• _Directions for this task_
There is a line containing "Given: Bookmark page with the star icon" in the records below. Repeat it and every line after it, exactly, through the final line, but no pictures.

+++++

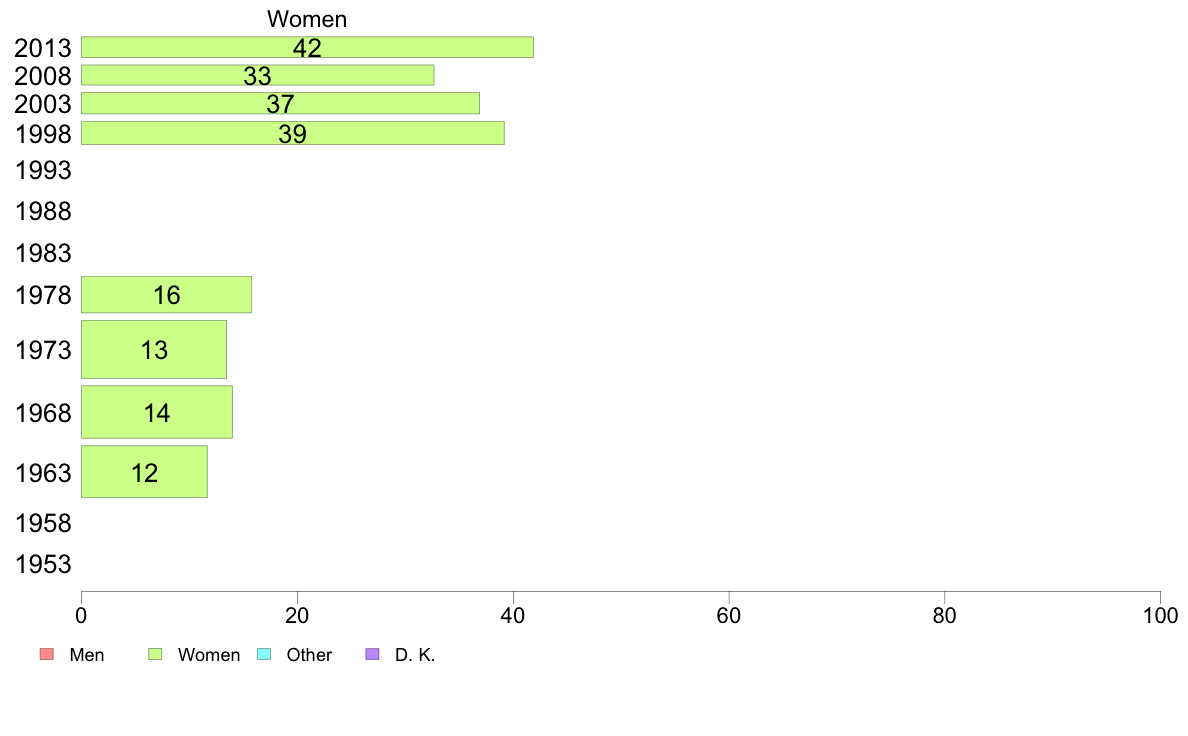The width and height of the screenshot is (1188, 736).
Task: Click the purple D. K. legend swatch
Action: pos(372,654)
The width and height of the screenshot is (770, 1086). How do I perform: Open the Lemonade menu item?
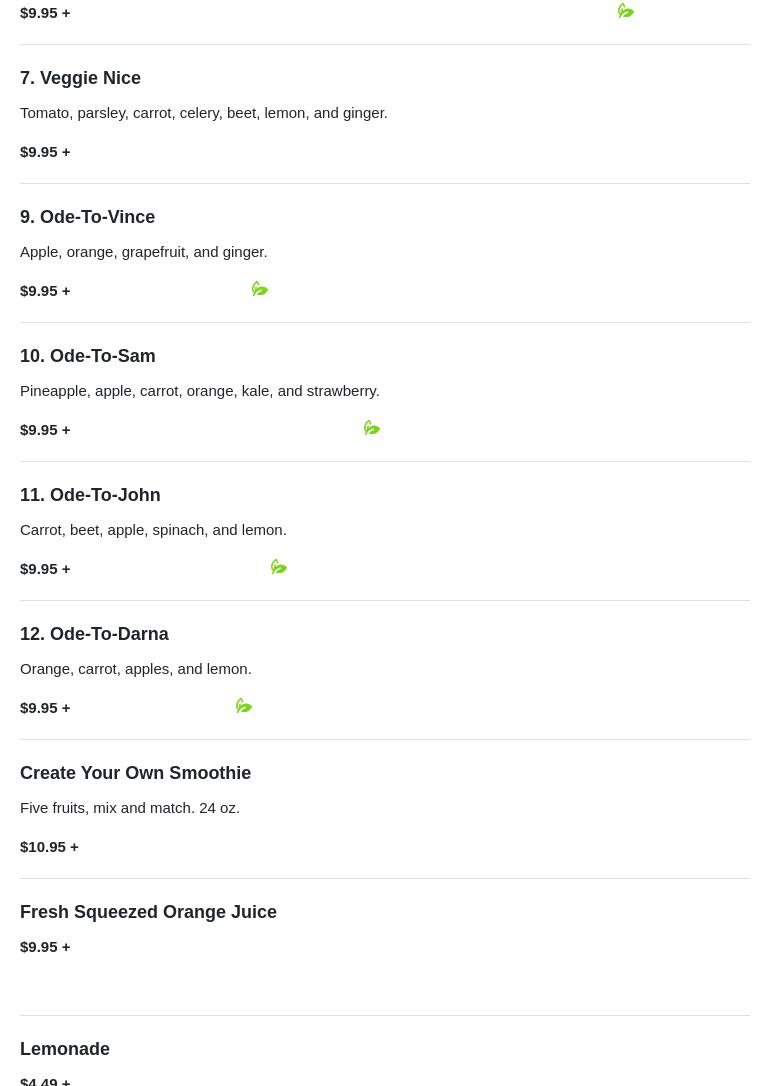coord(64,1049)
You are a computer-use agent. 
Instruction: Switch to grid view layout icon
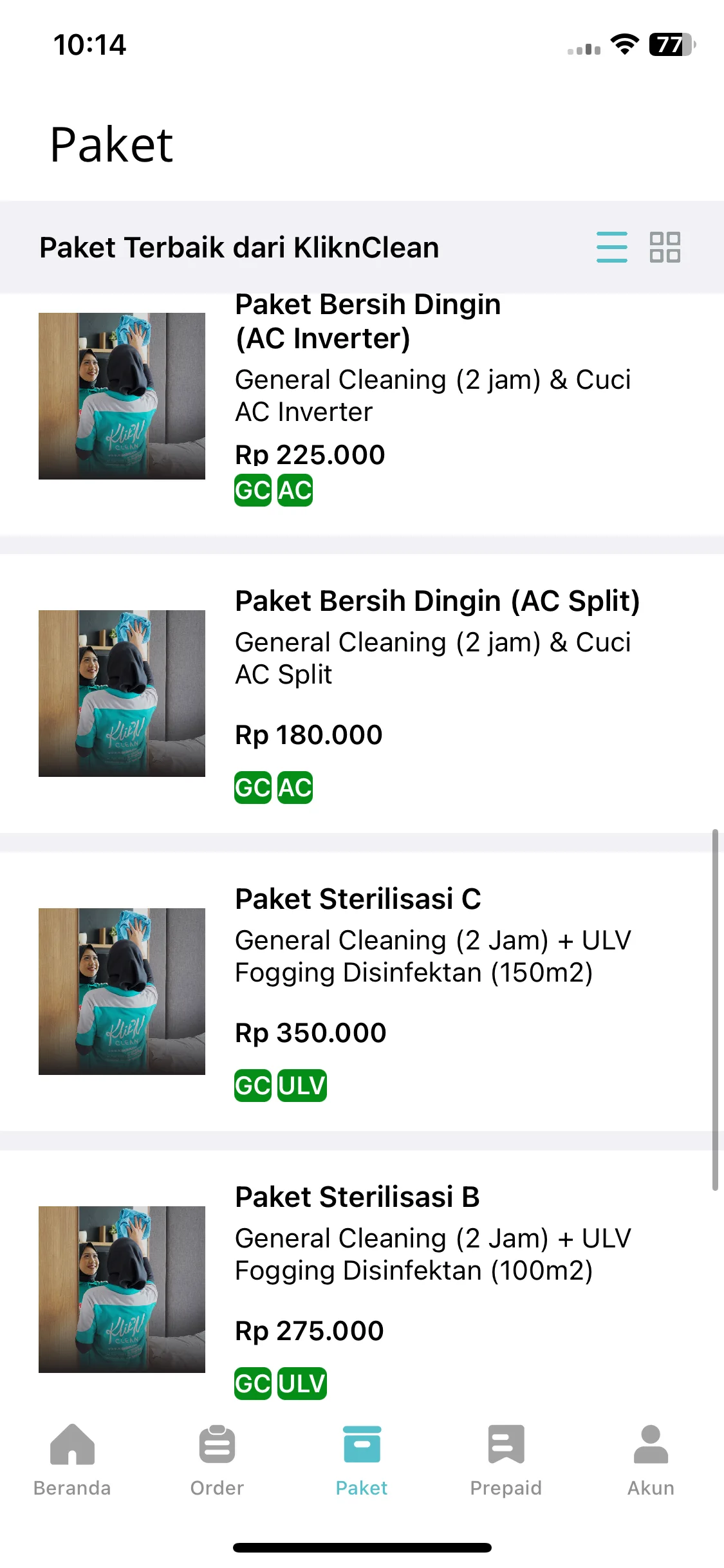point(665,247)
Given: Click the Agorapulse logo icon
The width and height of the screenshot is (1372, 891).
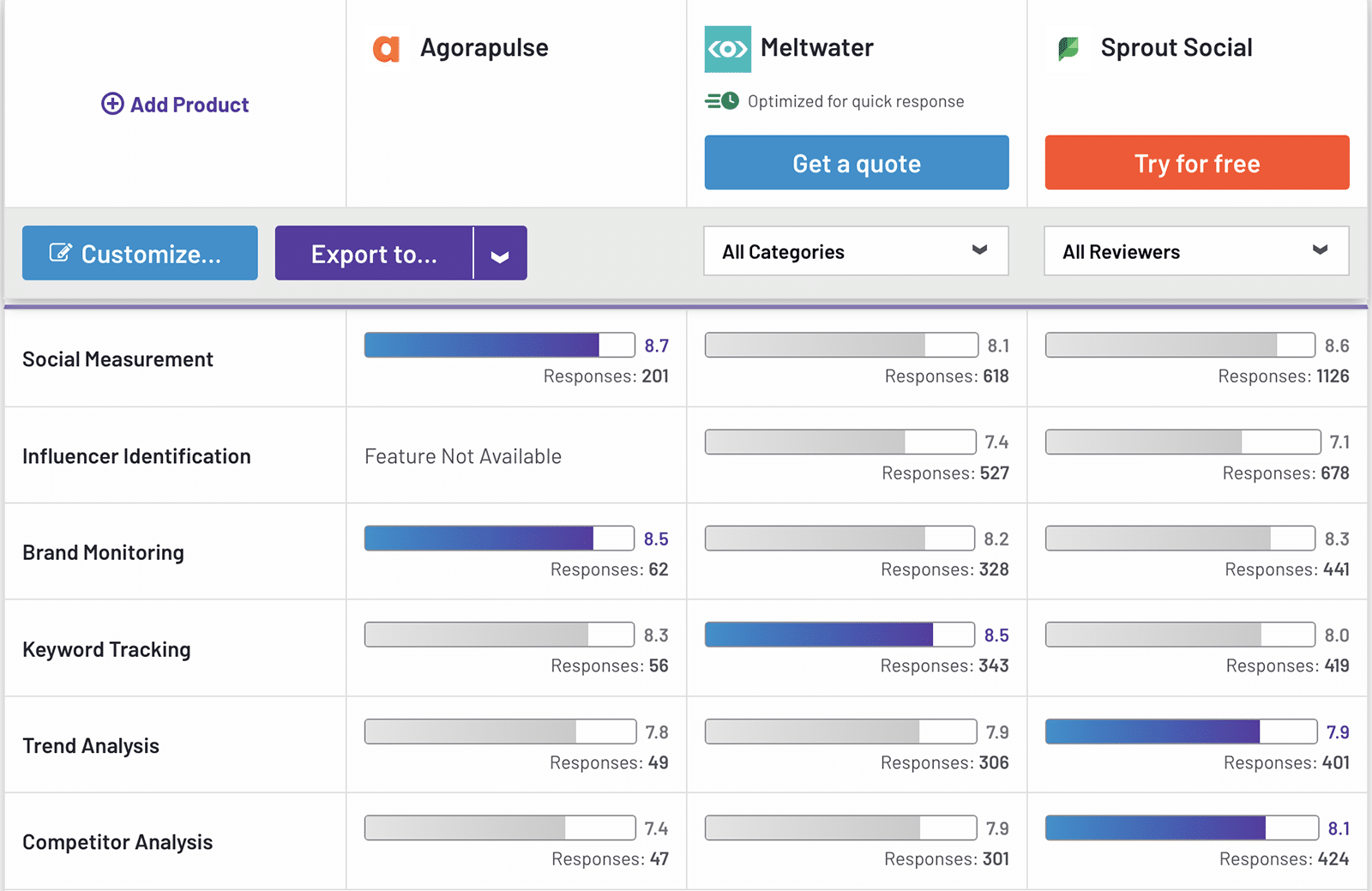Looking at the screenshot, I should pyautogui.click(x=386, y=49).
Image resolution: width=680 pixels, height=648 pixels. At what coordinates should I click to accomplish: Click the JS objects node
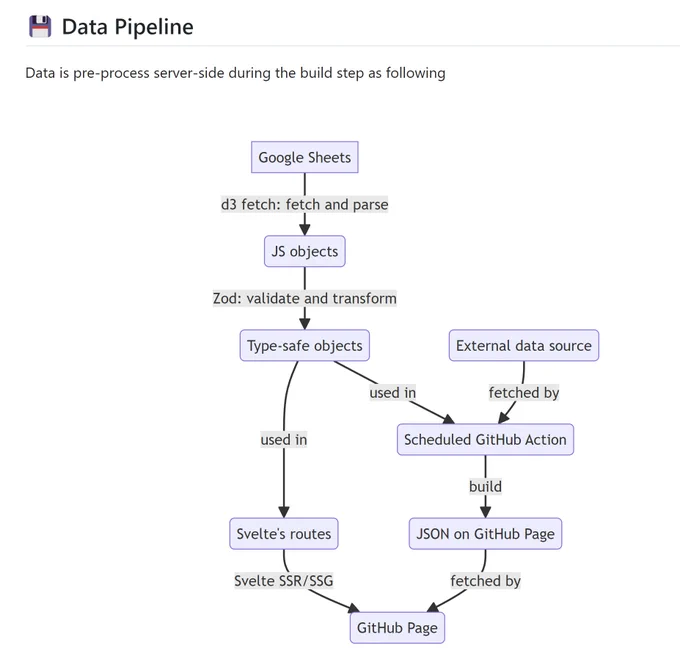pos(304,251)
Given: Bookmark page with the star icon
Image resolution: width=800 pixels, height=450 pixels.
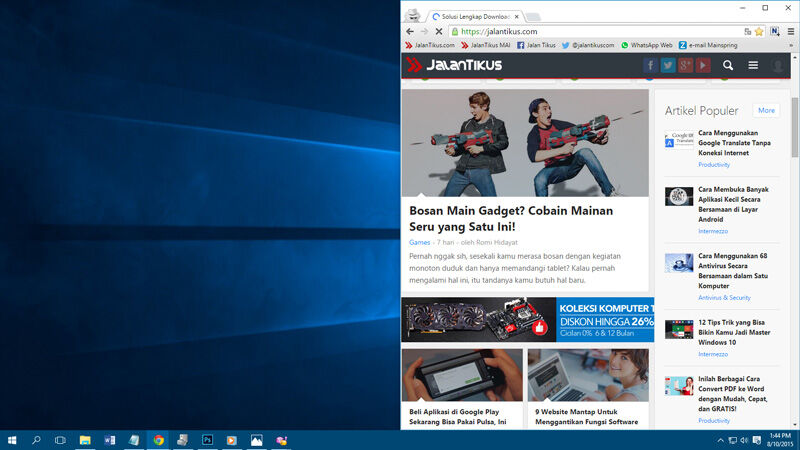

+++++

• _Solution to this exercise_
Given: Bookmark page with the star icon
Image resolution: width=800 pixels, height=450 pixels.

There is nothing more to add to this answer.